Rails App Suck Factors
I’ve been working with Rails since very close to its beginning, and over the past few years I’ve been asked to review a number of Rails apps.
When you ask one programmer/developer/engineer/whatever about another person’s work, they’re invariably going to tell you it sucks. The question then is: how much does it suck?

Here are some general things to look for:
- Lameness is directly proportional to the number of plugins. This is almost always the case. If the people working on your Rails app are hauling in plugins they don’t understand, chances are your app is going to suck and be filled with cut-n-paste code. The first thing I do when I review an app is look at the gem dependencies and the contents of vendor/plugins.
- Tests that don’t pass are a huge warning sign. Rails people love to talk about testing, but in my experience not many do it. If I can’t get the tests to run, chances are there have been multiple developers on the project and the one who did care enough to write tests has moved on.
- Lack of tests / dumb tests. I’m not going to tell someone they have to have 100% test coverage. But if every test case in the app just has a test_truth method in it then your developers are lazy. Rails couldn’t make it easier to write and run tests; there’s no excuse not to write some tests.
- Rails 1.0-style controllers. If I see controllers that have methods like “list”, “add”, etc., this is another tipoff that the developer doesn’t care to keep up. Using restful controllers gives you enough for free that it’s foolish not to do it.
- The routes file. If there’s only the default route, then you’re going to have the Rails 1.0 controllers problem. If the routing file is a hodgepodge of vanilla routes, named routes, and restful routes, the project is probably either really old or really messed up. There’s virtually no reason to create an anonymous route.

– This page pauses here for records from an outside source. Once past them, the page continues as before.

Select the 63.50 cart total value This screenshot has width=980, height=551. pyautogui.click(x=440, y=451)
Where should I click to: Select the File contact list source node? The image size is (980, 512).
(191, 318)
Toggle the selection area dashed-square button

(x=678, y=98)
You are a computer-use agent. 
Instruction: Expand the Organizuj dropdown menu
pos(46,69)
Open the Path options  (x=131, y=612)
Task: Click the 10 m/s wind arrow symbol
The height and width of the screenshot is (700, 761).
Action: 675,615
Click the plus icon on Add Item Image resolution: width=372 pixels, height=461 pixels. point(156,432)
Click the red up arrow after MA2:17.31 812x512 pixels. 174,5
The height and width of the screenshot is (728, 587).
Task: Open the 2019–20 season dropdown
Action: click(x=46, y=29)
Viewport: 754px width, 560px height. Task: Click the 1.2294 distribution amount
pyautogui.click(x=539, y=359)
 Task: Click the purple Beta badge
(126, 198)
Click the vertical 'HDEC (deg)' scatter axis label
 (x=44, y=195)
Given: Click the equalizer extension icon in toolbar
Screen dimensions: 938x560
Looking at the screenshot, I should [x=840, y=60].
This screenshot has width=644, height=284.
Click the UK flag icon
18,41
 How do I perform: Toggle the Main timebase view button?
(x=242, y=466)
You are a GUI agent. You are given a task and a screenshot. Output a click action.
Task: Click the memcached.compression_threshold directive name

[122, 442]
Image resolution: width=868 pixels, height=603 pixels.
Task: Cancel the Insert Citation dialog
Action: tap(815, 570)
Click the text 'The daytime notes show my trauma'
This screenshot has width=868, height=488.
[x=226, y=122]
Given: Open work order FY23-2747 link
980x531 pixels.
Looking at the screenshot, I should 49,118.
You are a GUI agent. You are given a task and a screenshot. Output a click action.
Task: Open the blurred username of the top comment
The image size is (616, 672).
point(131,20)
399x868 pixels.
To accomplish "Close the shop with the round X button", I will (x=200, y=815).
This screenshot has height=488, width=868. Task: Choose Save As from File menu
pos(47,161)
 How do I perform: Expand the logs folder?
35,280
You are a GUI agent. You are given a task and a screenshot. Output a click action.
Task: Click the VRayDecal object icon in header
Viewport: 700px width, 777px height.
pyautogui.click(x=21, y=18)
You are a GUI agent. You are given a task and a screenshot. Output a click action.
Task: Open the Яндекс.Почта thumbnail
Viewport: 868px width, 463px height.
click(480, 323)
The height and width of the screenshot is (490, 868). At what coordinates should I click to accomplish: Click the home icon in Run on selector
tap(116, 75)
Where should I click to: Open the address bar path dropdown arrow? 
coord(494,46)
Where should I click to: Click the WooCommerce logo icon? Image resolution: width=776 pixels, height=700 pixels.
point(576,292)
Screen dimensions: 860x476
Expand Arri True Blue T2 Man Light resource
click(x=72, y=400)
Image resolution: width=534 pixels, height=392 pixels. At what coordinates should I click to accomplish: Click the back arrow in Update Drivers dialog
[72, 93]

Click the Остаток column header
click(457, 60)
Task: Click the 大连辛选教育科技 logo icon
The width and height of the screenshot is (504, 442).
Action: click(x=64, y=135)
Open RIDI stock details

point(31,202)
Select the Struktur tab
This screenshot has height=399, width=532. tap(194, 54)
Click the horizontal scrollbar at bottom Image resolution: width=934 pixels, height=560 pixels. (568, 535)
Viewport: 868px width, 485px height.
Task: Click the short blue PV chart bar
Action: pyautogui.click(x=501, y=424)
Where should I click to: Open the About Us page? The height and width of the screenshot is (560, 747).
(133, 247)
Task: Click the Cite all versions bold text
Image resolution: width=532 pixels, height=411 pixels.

- Super-sized controllers. This has already been beaten to death, but it’s also a huge tipoff that the app sucks.
- TODO comments everywhere. When I’m brought in to review an app, the people working on it usually know. So, they’ll put comments like “TODO - make this better” all over the app. This doesn’t make me think “wow, these guys are really on the ball”. If the fix is about the same effort as writing the comment, then just make the fix.
- Lots of raw SQL. If developers are using sql to “work around” ActiveRecord, chances are they don’t know how to use it.
- Click and count queries. Click through the app and check the logs. I’ve seen a relatively simple app that had a main page that generated over 1,000 queries. The results of most of those queries were discarded (a really bad before_filter was the culprit). Again, lazy.
- Working against the conventions. This is implied by some of the above, but is worth calling out. For instance, if someone doesn’t understand how autoloading works and has explicit requires in the app because they couldn’t be bothered to name a file correctly…yep, that’s just lazy. Incidentally, a peek in the /lib directory is usually an early indicator of how good or bad the app will be.
There are plenty of others, but in my experience these are the big suck factors.